### Activity:
Set the data down once more, exactly as it is written.

Pixel coordinate grounding data:
Content starts
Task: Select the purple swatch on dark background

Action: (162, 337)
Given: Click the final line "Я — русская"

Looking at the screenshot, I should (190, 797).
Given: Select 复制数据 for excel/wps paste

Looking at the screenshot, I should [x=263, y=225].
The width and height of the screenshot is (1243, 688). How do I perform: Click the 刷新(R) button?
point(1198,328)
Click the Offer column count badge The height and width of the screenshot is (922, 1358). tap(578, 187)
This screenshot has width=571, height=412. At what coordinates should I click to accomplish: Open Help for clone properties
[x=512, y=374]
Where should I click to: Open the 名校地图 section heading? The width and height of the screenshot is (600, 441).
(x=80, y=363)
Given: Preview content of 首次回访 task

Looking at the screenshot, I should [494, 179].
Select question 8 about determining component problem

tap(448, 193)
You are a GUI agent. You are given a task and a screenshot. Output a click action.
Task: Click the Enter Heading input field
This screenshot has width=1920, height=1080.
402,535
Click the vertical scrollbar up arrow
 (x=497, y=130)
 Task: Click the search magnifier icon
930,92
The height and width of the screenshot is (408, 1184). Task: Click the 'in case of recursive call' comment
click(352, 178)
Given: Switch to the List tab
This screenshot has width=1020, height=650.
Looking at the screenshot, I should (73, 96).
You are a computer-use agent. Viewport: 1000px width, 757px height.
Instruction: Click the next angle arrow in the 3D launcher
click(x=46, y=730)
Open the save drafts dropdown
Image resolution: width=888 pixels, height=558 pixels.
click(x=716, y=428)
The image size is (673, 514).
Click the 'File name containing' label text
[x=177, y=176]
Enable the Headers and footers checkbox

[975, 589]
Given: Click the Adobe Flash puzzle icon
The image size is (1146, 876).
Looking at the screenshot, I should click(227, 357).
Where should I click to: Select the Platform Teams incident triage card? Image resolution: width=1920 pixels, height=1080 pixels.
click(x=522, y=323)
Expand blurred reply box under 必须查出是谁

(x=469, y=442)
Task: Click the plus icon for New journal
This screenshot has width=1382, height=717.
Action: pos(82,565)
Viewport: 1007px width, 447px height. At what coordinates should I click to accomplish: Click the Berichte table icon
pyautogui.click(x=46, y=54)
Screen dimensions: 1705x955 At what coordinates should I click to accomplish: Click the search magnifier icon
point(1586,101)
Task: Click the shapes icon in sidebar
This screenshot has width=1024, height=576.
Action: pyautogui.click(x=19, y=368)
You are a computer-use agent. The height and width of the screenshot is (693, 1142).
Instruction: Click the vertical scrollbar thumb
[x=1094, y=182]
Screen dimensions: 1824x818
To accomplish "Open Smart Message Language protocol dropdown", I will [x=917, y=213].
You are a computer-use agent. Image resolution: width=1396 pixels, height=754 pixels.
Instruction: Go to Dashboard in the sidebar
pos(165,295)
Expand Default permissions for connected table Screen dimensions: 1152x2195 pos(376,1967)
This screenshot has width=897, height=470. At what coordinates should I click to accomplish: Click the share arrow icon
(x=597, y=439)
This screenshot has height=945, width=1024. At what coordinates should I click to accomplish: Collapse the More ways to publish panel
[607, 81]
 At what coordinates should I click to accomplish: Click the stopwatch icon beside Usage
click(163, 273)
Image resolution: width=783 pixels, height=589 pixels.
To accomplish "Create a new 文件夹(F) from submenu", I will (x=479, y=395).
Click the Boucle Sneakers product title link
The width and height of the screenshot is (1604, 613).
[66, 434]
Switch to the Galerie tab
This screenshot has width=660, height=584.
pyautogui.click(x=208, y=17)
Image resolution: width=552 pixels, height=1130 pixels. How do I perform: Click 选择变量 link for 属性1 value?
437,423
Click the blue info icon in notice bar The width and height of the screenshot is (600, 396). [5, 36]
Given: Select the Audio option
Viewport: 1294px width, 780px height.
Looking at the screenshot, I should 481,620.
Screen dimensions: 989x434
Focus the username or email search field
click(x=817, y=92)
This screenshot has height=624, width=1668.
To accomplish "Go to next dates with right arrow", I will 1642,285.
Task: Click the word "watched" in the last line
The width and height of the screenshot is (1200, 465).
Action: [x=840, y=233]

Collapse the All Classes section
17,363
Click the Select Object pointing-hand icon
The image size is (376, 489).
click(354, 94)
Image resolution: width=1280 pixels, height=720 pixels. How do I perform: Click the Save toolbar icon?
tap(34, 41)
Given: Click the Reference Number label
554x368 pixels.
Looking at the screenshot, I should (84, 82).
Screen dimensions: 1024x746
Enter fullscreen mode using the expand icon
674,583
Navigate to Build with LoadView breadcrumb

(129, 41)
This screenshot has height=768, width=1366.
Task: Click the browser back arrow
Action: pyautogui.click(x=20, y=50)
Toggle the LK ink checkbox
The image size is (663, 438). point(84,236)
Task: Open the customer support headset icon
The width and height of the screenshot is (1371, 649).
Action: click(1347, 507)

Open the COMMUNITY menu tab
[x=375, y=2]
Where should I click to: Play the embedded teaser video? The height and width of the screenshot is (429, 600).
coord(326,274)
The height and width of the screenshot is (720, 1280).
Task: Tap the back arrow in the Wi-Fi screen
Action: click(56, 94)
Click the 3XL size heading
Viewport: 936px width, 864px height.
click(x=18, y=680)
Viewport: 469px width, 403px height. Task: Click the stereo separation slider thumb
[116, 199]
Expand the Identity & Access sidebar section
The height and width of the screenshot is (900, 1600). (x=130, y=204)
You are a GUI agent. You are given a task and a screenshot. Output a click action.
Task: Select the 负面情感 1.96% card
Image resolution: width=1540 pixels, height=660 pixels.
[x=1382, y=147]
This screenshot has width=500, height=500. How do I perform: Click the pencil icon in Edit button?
Content ends
### Exercise response:
Task: Select the purple swatch on dark background

Action: (162, 337)
Given: Click the final line "Я — русская"

Looking at the screenshot, I should (190, 797).
Given: Select 复制数据 for excel/wps paste

Looking at the screenshot, I should [x=263, y=225].
The width and height of the screenshot is (1243, 688). How do I perform: Click the 刷新(R) button?
point(1198,328)
Click the Offer column count badge The height and width of the screenshot is (922, 1358). tap(578, 187)
This screenshot has width=571, height=412. At what coordinates should I click to accomplish: Open Help for clone properties
[x=512, y=374]
Where should I click to: Open the 名校地图 section heading? The width and height of the screenshot is (600, 441).
(x=80, y=363)
Given: Preview content of 首次回访 task

Looking at the screenshot, I should [494, 179].
Select question 8 about determining component problem

tap(448, 193)
You are a GUI agent. You are given a task and a screenshot. Output a click action.
Task: Click the Enter Heading input field
This screenshot has width=1920, height=1080.
402,535
Click the vertical scrollbar up arrow
 (x=497, y=130)
 Task: Click the search magnifier icon
930,92
The height and width of the screenshot is (408, 1184). Task: Click the 'in case of recursive call' comment
click(352, 178)
Given: Switch to the List tab
This screenshot has width=1020, height=650.
Looking at the screenshot, I should (73, 96).
You are a computer-use agent. Viewport: 1000px width, 757px height.
Instruction: Click the next angle arrow in the 3D launcher
click(x=46, y=730)
Open the save drafts dropdown
Image resolution: width=888 pixels, height=558 pixels.
click(x=716, y=428)
The image size is (673, 514).
Click the 'File name containing' label text
[x=177, y=176]
Enable the Headers and footers checkbox

[975, 589]
Given: Click the Adobe Flash puzzle icon
The image size is (1146, 876).
Looking at the screenshot, I should click(227, 357).
Where should I click to: Select the Platform Teams incident triage card? Image resolution: width=1920 pixels, height=1080 pixels.
click(x=522, y=323)
Expand blurred reply box under 必须查出是谁

(x=469, y=442)
Task: Click the plus icon for New journal
This screenshot has width=1382, height=717.
Action: pos(82,565)
Viewport: 1007px width, 447px height. At what coordinates should I click to accomplish: Click the Berichte table icon
pyautogui.click(x=46, y=54)
Screen dimensions: 1705x955 At what coordinates should I click to accomplish: Click the search magnifier icon
point(1586,101)
Task: Click the shapes icon in sidebar
This screenshot has width=1024, height=576.
Action: pyautogui.click(x=19, y=368)
You are a computer-use agent. The height and width of the screenshot is (693, 1142).
Instruction: Click the vertical scrollbar thumb
[x=1094, y=182]
Screen dimensions: 1824x818
To accomplish "Open Smart Message Language protocol dropdown", I will [x=917, y=213].
You are a computer-use agent. Image resolution: width=1396 pixels, height=754 pixels.
Instruction: Go to Dashboard in the sidebar
pos(165,295)
Expand Default permissions for connected table Screen dimensions: 1152x2195 pos(376,1967)
This screenshot has width=897, height=470. At what coordinates should I click to accomplish: Click the share arrow icon
(x=597, y=439)
This screenshot has height=945, width=1024. At what coordinates should I click to accomplish: Collapse the More ways to publish panel
[607, 81]
 At what coordinates should I click to accomplish: Click the stopwatch icon beside Usage
click(163, 273)
Image resolution: width=783 pixels, height=589 pixels.
To accomplish "Create a new 文件夹(F) from submenu", I will (x=479, y=395).
Click the Boucle Sneakers product title link
The width and height of the screenshot is (1604, 613).
[66, 434]
Switch to the Galerie tab
This screenshot has width=660, height=584.
pyautogui.click(x=208, y=17)
Image resolution: width=552 pixels, height=1130 pixels. How do I perform: Click 选择变量 link for 属性1 value?
437,423
Click the blue info icon in notice bar The width and height of the screenshot is (600, 396). [5, 36]
Given: Select the Audio option
Viewport: 1294px width, 780px height.
Looking at the screenshot, I should 481,620.
Screen dimensions: 989x434
Focus the username or email search field
click(x=817, y=92)
This screenshot has height=624, width=1668.
To accomplish "Go to next dates with right arrow", I will 1642,285.
Task: Click the word "watched" in the last line
The width and height of the screenshot is (1200, 465).
Action: [x=840, y=233]

Collapse the All Classes section
17,363
Click the Select Object pointing-hand icon
The image size is (376, 489).
click(354, 94)
Image resolution: width=1280 pixels, height=720 pixels. How do I perform: Click the Save toolbar icon?
tap(34, 41)
Given: Click the Reference Number label
554x368 pixels.
Looking at the screenshot, I should (84, 82).
Screen dimensions: 1024x746
Enter fullscreen mode using the expand icon
674,583
Navigate to Build with LoadView breadcrumb

(129, 41)
This screenshot has height=768, width=1366.
Task: Click the browser back arrow
Action: pyautogui.click(x=20, y=50)
Toggle the LK ink checkbox
The image size is (663, 438). point(84,236)
Task: Open the customer support headset icon
The width and height of the screenshot is (1371, 649).
Action: click(1347, 507)

Open the COMMUNITY menu tab
[x=375, y=2]
Where should I click to: Play the embedded teaser video? The height and width of the screenshot is (429, 600).
coord(326,274)
The height and width of the screenshot is (720, 1280).
Task: Tap the back arrow in the Wi-Fi screen
Action: click(56, 94)
Click the 3XL size heading
Viewport: 936px width, 864px height.
click(x=18, y=680)
Viewport: 469px width, 403px height. Task: Click the stereo separation slider thumb
[116, 199]
Expand the Identity & Access sidebar section
The height and width of the screenshot is (900, 1600). (x=130, y=204)
You are a GUI agent. You are given a task and a screenshot. Output a click action.
Task: Select the 负面情感 1.96% card
Image resolution: width=1540 pixels, height=660 pixels.
[x=1382, y=147]
This screenshot has width=500, height=500. How do I perform: Click the pencil icon in Edit button?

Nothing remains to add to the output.